The packaging industry is undergoing dramatic change and is the second-fastest-growing area in the semiconductor supply chain.

This AI revolution is really built on packaging rather than leading-edge node development. All of Nvidia’s revenue to date has been generated on TSMC's 4nm node.

The performance gains have been achieved by joining two reticle-limited GPUs, stacking high-bandwidth memory very closely together, and adding numerous memory connections.

For TSMC, this was both an opportunity to broaden its revenue base and a way of “lowering” its market share by combining the foundry and OSAT markets into what they called The Foundry 2.0 strategy.

Within a short while, TSMC accounted for 30% of the CapEx in the OSAT market, and its revenue is well on its way to intercepting.

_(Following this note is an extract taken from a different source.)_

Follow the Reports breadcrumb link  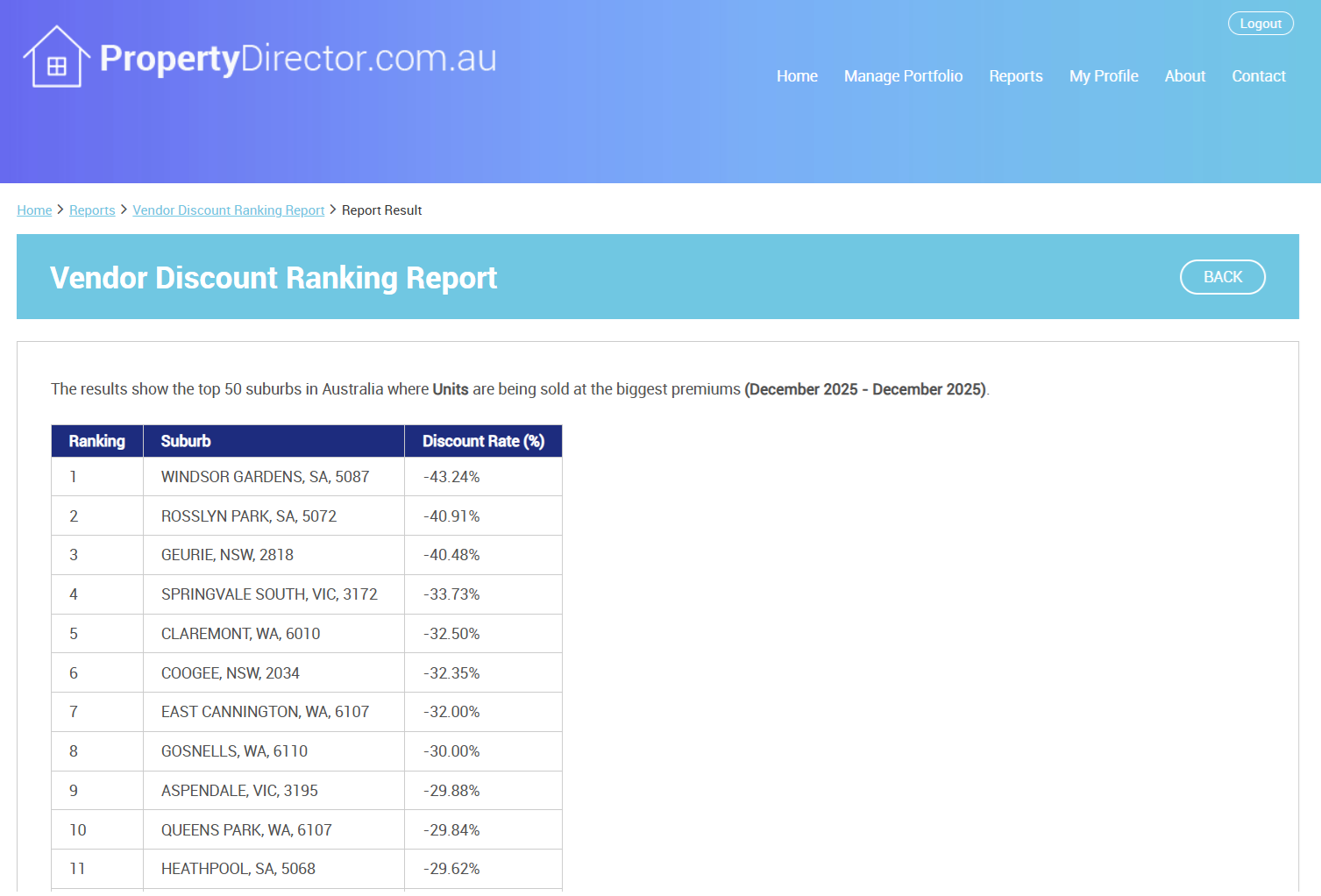tap(92, 210)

The OSAT industry is rapidly changing from low-cost, labour-intensive sweatshops to leading-edge, high-tech companies with increasing R&D budgets.

ASE Technology of Taiwan was not late to join TSMC in the arms race, and the two companies will own the future, while Amkor of the US has yet to make a significant move.

While this also runs counter to the narrative that the US is bringing Semiconductors home, supply chain investments are largely absent, and when they are made, they are mostly by foreign companies.

They are just as American as a Toyota Camry built in Kentucky.

There is no doubt that the US capacity will eventually be significant, but it is inherently foreign.

The Foundry market grew almost as fast as OSAT and, unsurprisingly, is dominated by TSMC.

What is more surprising is that TSMC is not the foundry with the fastest growth. This is quite surprising given the demand pressure on TSMC's leading-edge nodes, but the Taiwanese wizards are following the playbook of quasi-monopolistic companies: increasing capacity too fast limits the strategic pricing power that a monopoly affords.

TSMC is not promoting this strategy because it can anger customers, but the reality is that TSMC is not adding capacity when measured in 12-inch-equivalent wafers, and it is not planning to do so over the next year.

I am not saying that TSMC is not trying to get as much 2- and 3-nm capacity as possible, but they are, at the same time, phasing out older, higher-cost technologies.

Interestingly, this financially sound strategy is reducing overall wafer costs even as prices continue to rise.

TSMC is calmly executing its long-term, controlled strategy while everyone else is running around with their hair on fire.

The evolution of the various semiconductor manufacturing models is shown below. From the traditional Integrated Device Manufacturing Model that I grew up with, where the semiconductor company owns everything from design to manufacturing to device sales.

As TSMC emerged as an alternative, many companies chose to skip the difficult and expensive manufacturing process and become fabless.

A group of companies decided to pursue a hybrid model, using their own fabs for power and analogue, while buying logic from the foundries.